The New York Times has called Joan Osborne “a fiercely intelligent, no-nonsense singer,” winds her supple, soulful voice around Dylan’s poetic, evocative lyrics, etching gleaming new facets in them along the way.
“I try not to do a straight-up imitation of what someone else has done,” Osborne says. “Like if you’re going to sing an Otis Redding song, you’re never going to out-Otis him so you shouldn’t even try. So I always try to find some unique way into the song, and also to pick songs where the intersection between the song and my voice hits some kind of sweet spot. It was a joy being able to sing these brilliant lyrics. It’s like an actor being given a great part. You are just so excited to say these lines because they’re so powerful that it lifts you up above yourself.” Her album, Songs of Bob Dylan, spans Dylan’s beloved standards from the ’60s and ’70s to some of Osborne’s favorites from his later albums, including “Dark Eyes” (from 1985’s Empire Burlesque) and “Ring Them Bells” (from 1989’s Oh Mercy). “His versions are legendary and I’m not trying to improve on them,” Osborne says. “I’m just trying to sing beautiful songs and let people hear them.

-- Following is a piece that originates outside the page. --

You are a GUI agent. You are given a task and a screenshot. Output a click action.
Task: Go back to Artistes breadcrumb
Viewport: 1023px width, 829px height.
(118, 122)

It’s about trying to give a different shade of meaning to something that’s already great. I happen to think Dylan is a great singer, but I will never, in a million years, sound like him, which almost made it easier.”
Unconstrained by any notion of trying to imitate or surpass Dylan, Osborne felt free to play with the songs’ arrangements, a process that was also enabled by the virtuosity and versatility of Osborne’s collaborators, guitarist Jack Petruzzelli (Patti Smith, The Fab Faux) and keyboardist Keith Cotton (Idina Menzel, Chris Cornell), who performed with her at Café Carlyle, and with whom she co-produced the album. “They bring this wealth of skills to the table,” she says. “Any crazy idea we came up with, they could do. So it was wonderful to have that level of musicianship at my fingertips.” Half the songs were recorded with the trio and the other half feature a full band.
The Kentucky native famously got her start performing her own songs in New York City’s downtown rock clubs, around the time that she began to rediscover Dylan’s work with Oh Mercy. “When you’re playing in the nightclub scene in Greenwich Village, his trail is everywhere, and not just because he played in the same places, but because people still perform his music every night. He’s part of the American musical education you get, whether you’re learning about him in some music conservatory or by playing in bars five nights a week. During those years I started to become more familiar with his music. And at the point when I was starting to arrange my own stuff and make my own recordings, hearing records like ‘Subterranean Homesick Blues’ or ‘Highway 61 Revisited,’ I thought, ‘Wow, that just has such an immediacy and freshness. How did he do that?’ It’s interesting to dig into it from that aspect, when music is your livelihood.”
In 2003, Osborne joined the surviving members of The Grateful Dead and had the chance to sing with Dylan, their co-headliner. “We performed ‘Tears of Rage,’ a song Dylan co-wrote with Richard Manuel,” Osborne says. “He came up to me after the show and said, ‘You know, I never liked that second verse, but I rewrote it. What do you think of these lyrics?’ And he read me the alternate lyrics that he’d apparently just written on this scrap of paper. I was so flabbergasted that Bob Dylan is standing there, we’re both sweaty from performing on this hot summer day in Indiana, and he’s asking me what I think of his lyric changes for this classic song. And all I could do was just say, ‘Oh yeah, that sounds good. I can hear that.’”
And what does Osborne think Dylan himself would think of her album? “Well, I would hope that he wouldn’t get pissed at me,” she says with a laugh. “I don’t think so. I mean, why write a song? He just released his third album of standards, so he must understand that a song desires to be sung, no matter who wrote it. It continues to live only if people sing it.”